When the refund disappears entirely
Refinancing out of FHA into a conventional loan forfeits the full UFMIP refund. The schedule applies only to FHA-to-FHA Streamline transactions. A borrower with enough equity to escape monthly MIP through a conventional refi may still come out ahead, but the lost UFMIP credit belongs in the break-even calculation, not on the cutting-room floor.
FHA cash-out refinances don’t qualify either. The refund is a streamline-only benefit. A borrower pulling cash from equity is pricing a separate product against the full FHA Streamline closing-cost picture for context.
And late payments inside the 6 and 12 month windows disqualify the streamline outright. Borrowers in that situation will need to wait, repair payment history and reassess where they fall on the refund schedule once eligible.
Timing decision framework
So what happens when a borrower sits between month 7 and month 11, watching the refund clock tick down while shopping for a better rate? Waiting from month 7 to month 11 costs 8 percentage points of refund. On a $400,000 original loan, that’s roughly $560 in lost credit. If holding off four months lets the borrower lock a note rate an eighth or a quarter point lower, savings on the new note typically exceed the lost refund. But if rates are flat or rising, waiting costs money on both sides.
The harder case sits between months 24 and 36. Over that span, the refund drops from 34% to 10% (a 24 percentage point swing).

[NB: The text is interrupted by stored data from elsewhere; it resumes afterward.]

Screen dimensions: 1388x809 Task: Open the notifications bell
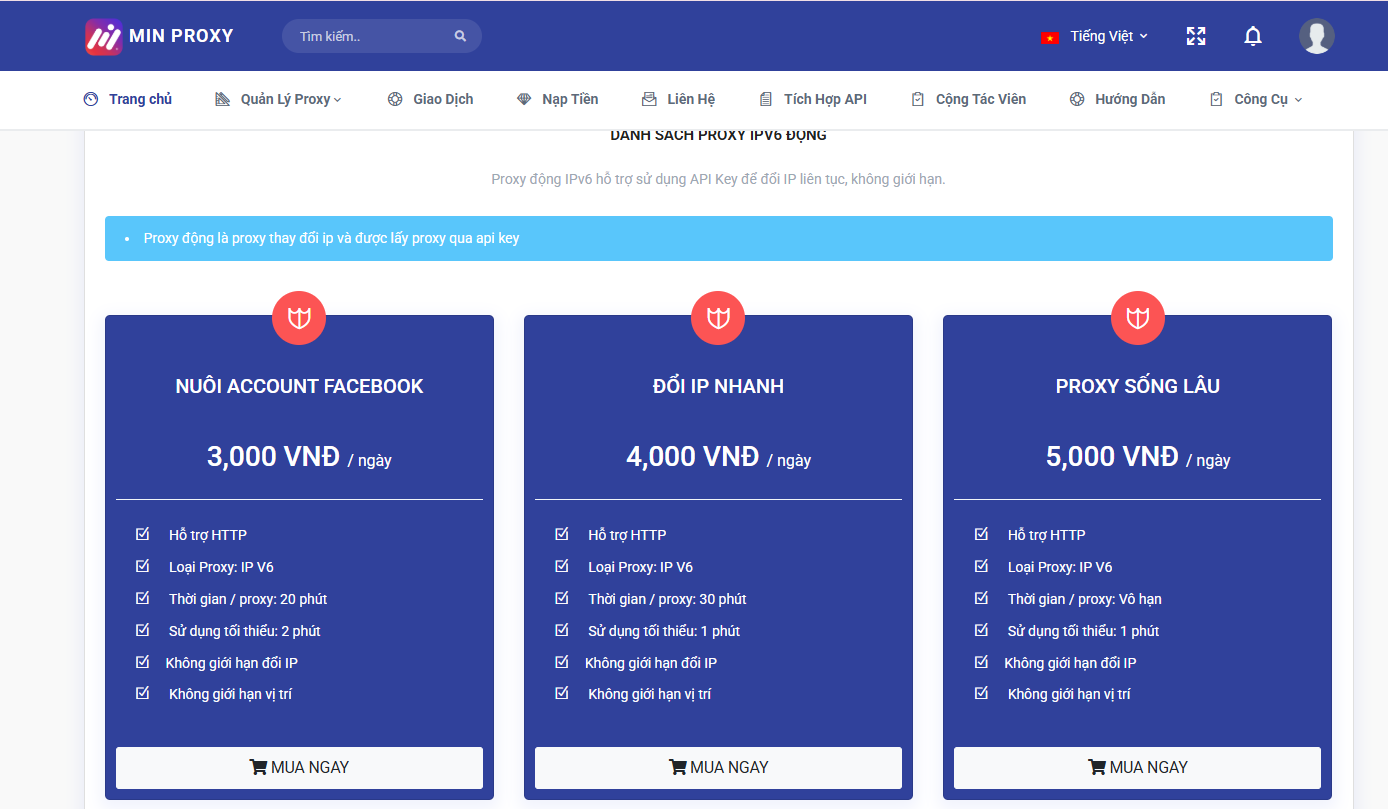point(1252,36)

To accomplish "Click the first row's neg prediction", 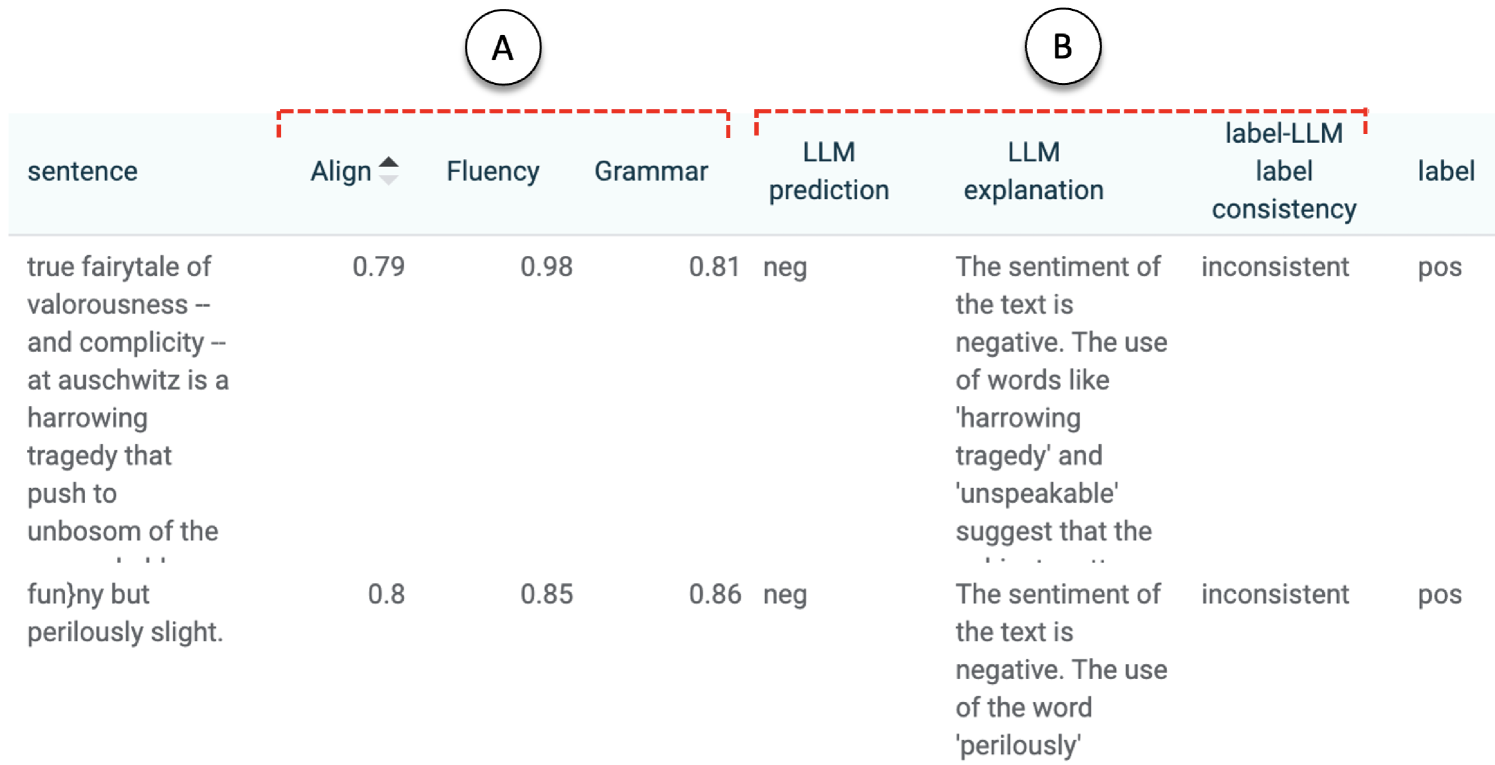I will pyautogui.click(x=784, y=267).
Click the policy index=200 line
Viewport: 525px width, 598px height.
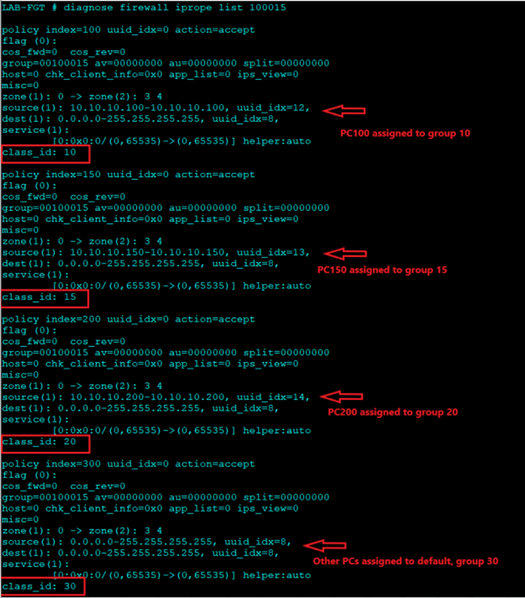128,319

On a $400,000 original loan, that’s $1,680 of additional cost for waiting a year, which is real money that has to be made back somewhere–either on the note rate, or in points avoided, or in some other line of the closing. Borrowers should also weigh the refund against buying down rate with discount points, which lower the note rate at the cost of upfront cash.
Run the math with your own loan officer using the actual original UFMIP figure, the proposed new loan amount and the projected case-number assignment month. Case-number assignment date is what HUD uses to lock the refund percentage, not the closing date.

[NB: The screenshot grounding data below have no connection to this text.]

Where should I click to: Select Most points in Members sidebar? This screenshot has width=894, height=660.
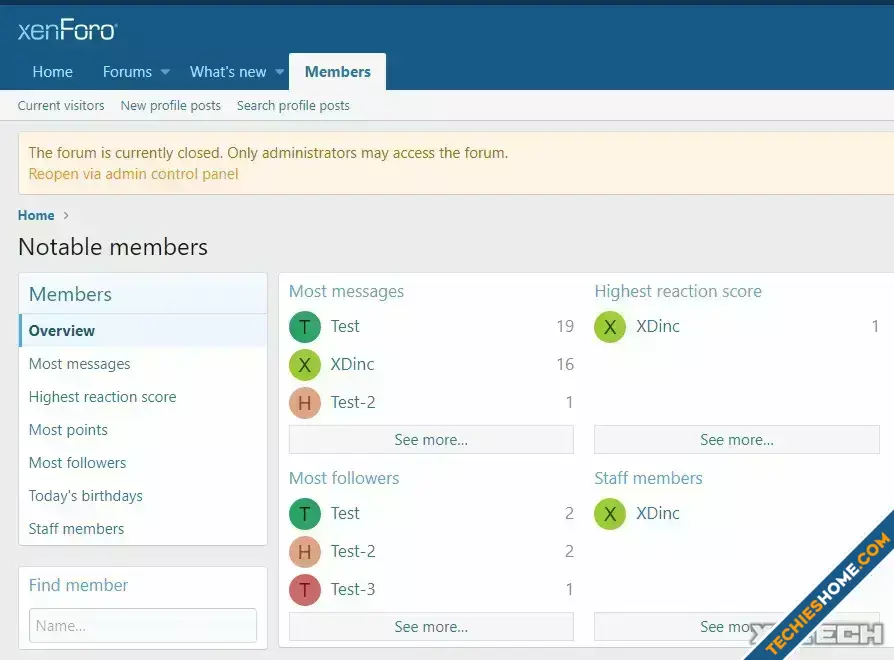point(68,430)
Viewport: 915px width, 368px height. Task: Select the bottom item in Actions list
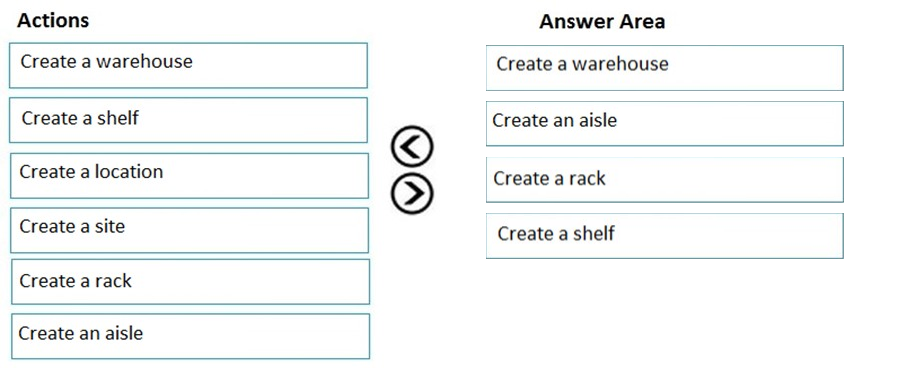[x=190, y=336]
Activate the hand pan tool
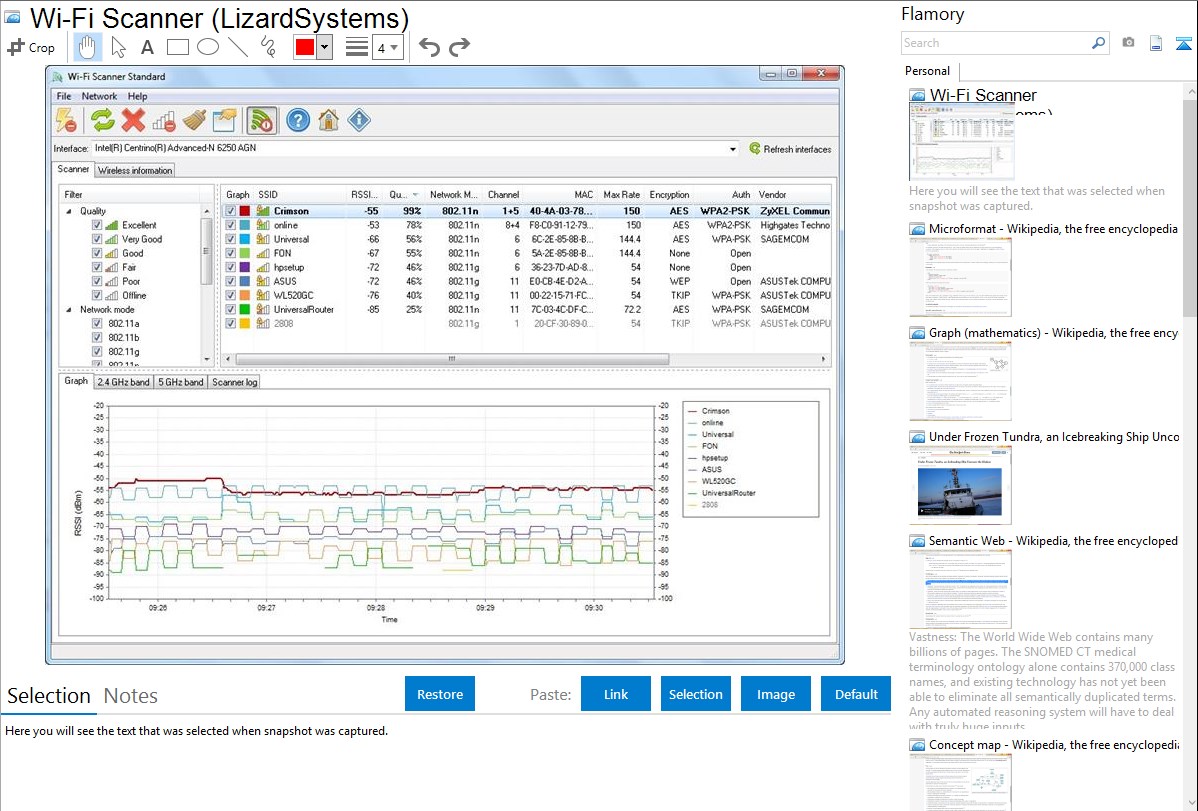This screenshot has height=811, width=1198. (88, 47)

Requirements vary by lender. Confirm current thresholds and the exact refund credit with an FHA-approved lender before applying.
Frequently asked questions
Does FHA refund the upfront mortgage insurance premium?
Yes, on FHA-to-FHA Streamline Refinances closed inside 36 months of the original loan. The refund applies as a credit against the new UFMIP at closing, not paid as cash.
What is the maximum FHA UFMIP refund?
Eighty percent in month 1 on paper, but seasoning rules block any streamline before month 7. So the maximum reachable refund is 68%, captured by closing in month 7.
Does the FHA UFMIP refund come as cash to the borrower?
No. The refund offsets the new UFMIP on the streamline loan. The only borrower-visible effect is a smaller financed UFMIP at closing.
Can I get the UFMIP refund if I refinance into a conventional loan?
No. Moving out of FHA into any non-FHA product forfeits the full refund. The schedule applies only to FHA-to-FHA Streamline transactions.
What happens if I refinance more than 36 months after my original FHA closing?
The refund’s $0. There’s no proration, taper or grace period past month 36.
Is there a UFMIP refund on an FHA cash-out refinance?
No. The refund is streamline-only.
Does the UFMIP refund count against the $500 streamline cash-back limit?
No. The refund offsets a fee rather than returning cash, so it doesn’t consume the cash-back limit.
Is the UFMIP refund the same as my escrow refund at payoff?
No. The UFMIP refund is a capital credit applied at the new closing. The escrow refund is unused tax and insurance escrow returned by the prior servicer after the original loan pays off, usually within 20 to 60 days.